▶ Text for analysis

It seems that the interacting effects of being uninsured or underinsured, being poor and being an ethnic minority woman of color have been rather well studied during the post-diagnostic phase of breast cancer care. Much less is known about the diagnostic phase of care even though a number of studies have suggested that having adequate health insurance coverage at least partially mediates poverty and MA screening disadvantages (Miranda et al. 2011; Garcia et al. 2012; Gonzalez et al. 2012). It has already been established in this context that MA women are much less likely than NHW women to be diagnosed relatively early with NN breast cancer (KMG, unpublished observations), a type of breast cancer that has not yet spread to any regional lymph nodes and so typically has an excellent prognosis. Aiming to advance theoretical and practical understandings about this ethnic diagnostic gap, we advanced these hypotheses. First, the MA-NHW diagnostic gap is mediated by health insurance. Second, among NHW women the health insurance-early diagnosis relationship is moderated by poverty such that health insurance is less effective in high poverty neighborhoods. And third, among MA women in high poverty neighborhoods, the health insurance-early diagnosis relationship is moderated by barrio status such that health insurance is more effective in MA barrios.

▶ About this exercise
Answer these questions from the text on the breast cancer diagnostic gap:
1. Which phase of breast cancer care is described as much less studied?
2. How does the text define NN breast cancer?
3. Under the third hypothesis, where is health insurance expected to be more effective?

▶ Provided information
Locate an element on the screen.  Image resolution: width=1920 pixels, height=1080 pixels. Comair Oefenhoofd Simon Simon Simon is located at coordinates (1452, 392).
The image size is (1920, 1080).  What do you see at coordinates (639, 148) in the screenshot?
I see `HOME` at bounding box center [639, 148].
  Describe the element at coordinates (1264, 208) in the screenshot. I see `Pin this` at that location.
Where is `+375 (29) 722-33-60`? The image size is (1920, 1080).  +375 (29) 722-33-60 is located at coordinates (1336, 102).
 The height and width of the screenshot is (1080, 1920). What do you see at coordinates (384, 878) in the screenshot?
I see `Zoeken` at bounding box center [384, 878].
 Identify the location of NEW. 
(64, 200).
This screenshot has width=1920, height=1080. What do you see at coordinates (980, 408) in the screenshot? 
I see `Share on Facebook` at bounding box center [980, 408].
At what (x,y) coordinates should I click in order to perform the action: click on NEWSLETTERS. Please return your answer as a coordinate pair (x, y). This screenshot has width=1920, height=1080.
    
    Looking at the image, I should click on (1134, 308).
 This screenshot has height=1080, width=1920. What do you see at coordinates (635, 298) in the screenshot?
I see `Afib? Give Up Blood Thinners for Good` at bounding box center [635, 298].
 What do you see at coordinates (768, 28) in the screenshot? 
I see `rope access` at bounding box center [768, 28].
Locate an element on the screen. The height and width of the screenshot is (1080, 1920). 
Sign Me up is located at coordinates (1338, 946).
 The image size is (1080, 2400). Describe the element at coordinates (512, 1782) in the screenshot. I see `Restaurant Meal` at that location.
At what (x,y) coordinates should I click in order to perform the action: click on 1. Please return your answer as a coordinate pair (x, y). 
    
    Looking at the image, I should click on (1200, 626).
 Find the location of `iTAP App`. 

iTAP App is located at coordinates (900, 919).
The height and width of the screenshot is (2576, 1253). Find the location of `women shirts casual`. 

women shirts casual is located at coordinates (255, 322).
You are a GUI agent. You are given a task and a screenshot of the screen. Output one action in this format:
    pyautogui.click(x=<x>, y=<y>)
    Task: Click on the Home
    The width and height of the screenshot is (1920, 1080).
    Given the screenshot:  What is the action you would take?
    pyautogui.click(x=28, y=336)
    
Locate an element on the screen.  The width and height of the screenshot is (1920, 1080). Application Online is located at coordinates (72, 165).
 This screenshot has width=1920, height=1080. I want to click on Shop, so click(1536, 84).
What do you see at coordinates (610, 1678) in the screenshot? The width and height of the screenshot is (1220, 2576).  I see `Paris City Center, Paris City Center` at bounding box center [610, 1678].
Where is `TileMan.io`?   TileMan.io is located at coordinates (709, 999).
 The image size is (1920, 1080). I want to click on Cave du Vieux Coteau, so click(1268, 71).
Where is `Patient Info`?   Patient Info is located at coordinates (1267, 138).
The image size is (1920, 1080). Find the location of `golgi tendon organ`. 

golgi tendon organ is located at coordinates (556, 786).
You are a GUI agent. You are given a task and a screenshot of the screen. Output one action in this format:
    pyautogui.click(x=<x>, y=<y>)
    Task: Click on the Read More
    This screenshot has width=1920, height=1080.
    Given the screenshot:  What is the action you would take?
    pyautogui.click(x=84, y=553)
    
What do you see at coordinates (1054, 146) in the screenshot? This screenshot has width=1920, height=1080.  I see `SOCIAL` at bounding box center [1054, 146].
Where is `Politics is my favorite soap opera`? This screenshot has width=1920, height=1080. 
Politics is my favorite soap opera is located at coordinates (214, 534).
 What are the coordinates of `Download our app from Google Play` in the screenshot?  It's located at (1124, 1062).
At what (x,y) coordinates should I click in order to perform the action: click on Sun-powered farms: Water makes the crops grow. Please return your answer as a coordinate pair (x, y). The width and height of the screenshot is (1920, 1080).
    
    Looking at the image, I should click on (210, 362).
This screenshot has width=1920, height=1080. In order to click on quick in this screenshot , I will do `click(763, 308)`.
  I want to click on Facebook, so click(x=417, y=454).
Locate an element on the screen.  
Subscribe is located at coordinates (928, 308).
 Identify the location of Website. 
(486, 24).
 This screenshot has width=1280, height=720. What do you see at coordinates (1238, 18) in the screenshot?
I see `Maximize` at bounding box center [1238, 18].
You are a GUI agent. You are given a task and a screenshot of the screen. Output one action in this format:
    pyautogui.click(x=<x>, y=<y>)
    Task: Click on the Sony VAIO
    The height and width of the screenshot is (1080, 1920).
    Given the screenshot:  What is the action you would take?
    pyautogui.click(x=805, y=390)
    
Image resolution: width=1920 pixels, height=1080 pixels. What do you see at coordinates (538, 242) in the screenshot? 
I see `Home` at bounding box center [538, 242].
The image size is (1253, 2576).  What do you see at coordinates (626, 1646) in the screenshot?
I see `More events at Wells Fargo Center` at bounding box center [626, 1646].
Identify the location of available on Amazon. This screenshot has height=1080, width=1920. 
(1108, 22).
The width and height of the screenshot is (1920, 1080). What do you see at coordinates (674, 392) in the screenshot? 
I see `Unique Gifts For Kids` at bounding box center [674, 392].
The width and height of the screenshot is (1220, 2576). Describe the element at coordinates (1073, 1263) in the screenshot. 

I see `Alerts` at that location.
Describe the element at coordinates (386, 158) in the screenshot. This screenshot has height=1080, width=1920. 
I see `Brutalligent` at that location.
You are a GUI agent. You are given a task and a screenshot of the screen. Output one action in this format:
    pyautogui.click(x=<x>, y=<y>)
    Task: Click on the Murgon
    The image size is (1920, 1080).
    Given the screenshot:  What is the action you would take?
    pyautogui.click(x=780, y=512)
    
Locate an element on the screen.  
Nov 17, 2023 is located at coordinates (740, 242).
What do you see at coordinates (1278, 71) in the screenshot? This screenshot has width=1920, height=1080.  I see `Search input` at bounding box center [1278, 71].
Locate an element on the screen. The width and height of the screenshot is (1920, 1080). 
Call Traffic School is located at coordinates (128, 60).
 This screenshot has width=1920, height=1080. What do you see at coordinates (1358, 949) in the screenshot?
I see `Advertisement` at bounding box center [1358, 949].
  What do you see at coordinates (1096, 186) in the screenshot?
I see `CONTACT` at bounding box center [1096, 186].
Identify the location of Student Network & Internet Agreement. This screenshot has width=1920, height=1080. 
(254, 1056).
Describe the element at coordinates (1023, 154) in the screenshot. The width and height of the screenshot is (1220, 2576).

▶ Written answer
1. The diagnostic phase of care.
2. NN breast cancer has not yet spread to any regional lymph nodes.
3. In MA barrios.